NEWSRBACEH I LHOKSEUMAWE – Masyarakat sipil Aceh menyampaikan keprihatinan mendalam terhadap kondisi kemanusiaan pascabencana hidrometeorologi yang melanda Provinsi Aceh sejak 26 November 2025.
Perwakilan Masyarakat Sipil Aceh Cut Farah dalam siaran pers kepada newsrbaceh.com Jumat 26 Desember 2025 mengatakan, Hingga satu bulan berlalu, upaya penanganan yang dilakukan dinilai belum sepenuhnya mampu menjamin pemenuhan hak-hak dasar para korban terdampak.
Dalam pernyataannya, masyarakat sipil menilai bahwa situasi tersebut berpotensi menimbulkan pelanggaran hak asasi manusia, khususnya hak atas kehidupan yang layak, kesehatan, pangan, air bersih, serta perlindungan sosial sebagaimana diatur dalam peraturan perundang-undangan nasional dan instrumen HAM internasional.
Berdasarkan data Posko Tanggap Darurat Aceh per 23 Desember 2025, bencana hidrometeorologi tersebut berdampak di 18 kabupaten/kota, 198 kecamatan, dan 3.543 desa.
Tercatat sebanyak 540.281 kepala keluarga atau 2.017.542 jiwa terdampak. Korban meninggal dunia berjumlah 485 orang, luka berat 474 orang, luka ringan 4.939 orang, serta 31 orang dinyatakan hilang. Sementara itu, 374.827 jiwa masih mengungsi di 2.174 titik pengungsian.
Selain korban jiwa, bencana juga menyebabkan kerusakan signifikan pada infrastruktur dan sumber penghidupan masyarakat. Data mencatat kerusakan pada 1.098 titik jalan, 492 jembatan, serta 124.545 unit rumah. Sektor pertanian dan perikanan turut terdampak dengan rusaknya puluhan ribu hektare lahan sawah, perkebunan, dan tambak warga.
Di sejumlah lokasi pengungsian, masyarakat masih bertahan di tenda darurat dengan keterbatasan akses terhadap air bersih, sanitasi layak, layanan kesehatan, dan pangan.
Kondisi ini mendorong sebagian warga menggunakan air banjir untuk kebutuhan sehari-hari, termasuk memasak dan menyiapkan makanan bayi, yang berisiko terhadap kesehatan, terutama bagi anak-anak, perempuan, lansia, dan penyandang disabilitas.
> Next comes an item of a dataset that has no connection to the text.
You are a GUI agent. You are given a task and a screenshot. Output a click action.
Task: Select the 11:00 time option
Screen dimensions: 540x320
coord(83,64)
Situasi tersebut dinilai bertentangan dengan amanat Undang-Undang Nomor 24 Tahun 2007 tentang Penanggulangan Bencana, serta prinsip-prinsip Hak Asasi Manusia sebagaimana tertuang dalam Deklarasi Universal HAM dan Kovenan Internasional Hak Ekonomi, Sosial, dan Budaya (ICESCR) yang telah diratifikasi oleh Indonesia melalui Undang-Undang Nomor 11 Tahun 2005.
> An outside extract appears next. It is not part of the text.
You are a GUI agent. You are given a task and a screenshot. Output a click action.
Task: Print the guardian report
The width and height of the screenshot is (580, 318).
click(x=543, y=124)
Atas dasar itu, masyarakat sipil Aceh menyampaikan surat kepada Dewan Hak Asasi Manusia Perserikatan Bangsa-Bangsa (PBB) di Jenewa. Dalam surat tersebut, mereka meminta agar dilakukan pemantauan independen atas dugaan pelanggaran HAM dalam penanganan bencana Aceh, serta mendorong adanya urgent appeal kepada Pemerintah Indonesia untuk melakukan langkah-langkah korektif.
Selain itu, masyarakat sipil juga meminta dibukanya akses tanpa hambatan bagi bantuan kemanusiaan internasional, mempertimbangkan pengiriman Pelapor Khusus PBB terkait isu perumahan, kesehatan, air bersih, dan pengungsi internal, serta menjamin perlindungan bagi relawan, organisasi masyarakat sipil, jurnalis, dan pembela HAM.
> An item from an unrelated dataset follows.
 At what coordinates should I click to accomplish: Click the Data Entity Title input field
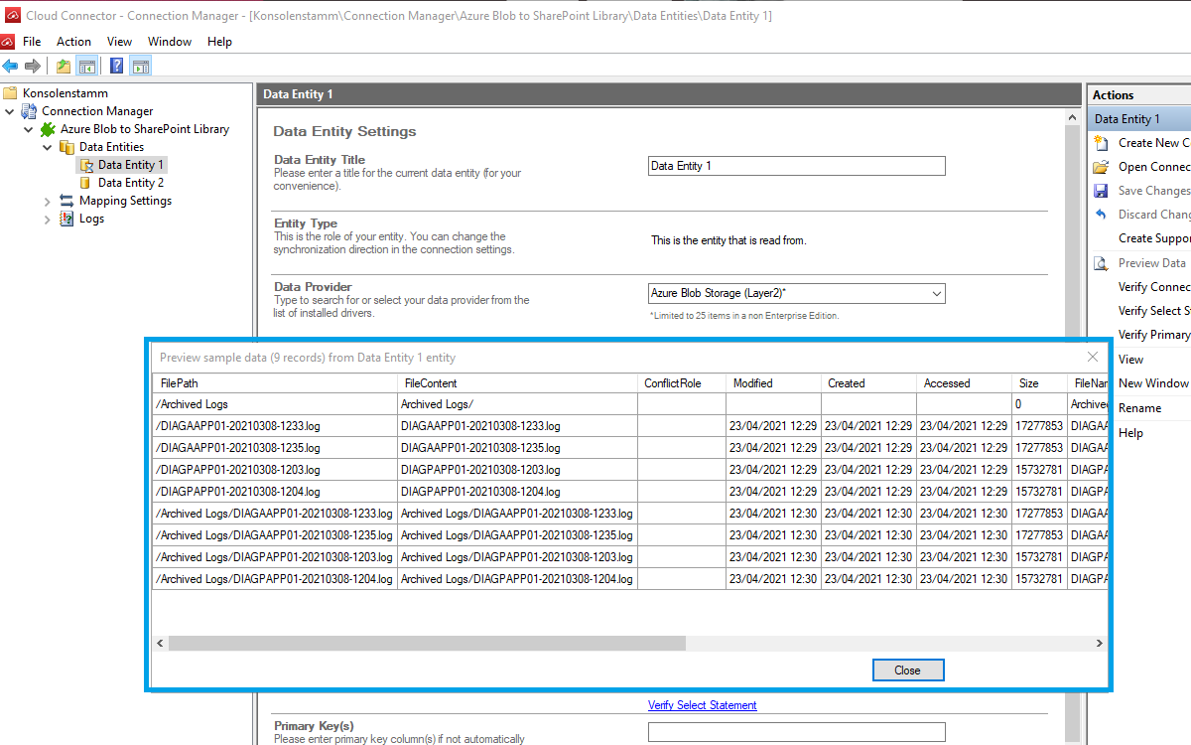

Masyarakat sipil menegaskan bahwa keterlibatan komunitas internasional tidak dimaksudkan sebagai bentuk intervensi politik, melainkan sebagai bagian dari tanggung jawab kemanusiaan global untuk memastikan martabat dan hak-hak korban bencana tetap terlindungi.
“Bencana tidak boleh menjadi alasan pembiaran terhadap penderitaan rakyat. Negara memiliki kewajiban untuk hadir dan memastikan hak-hak korban terpenuhi secara bermartabat,” demikian pernyataan tersebut.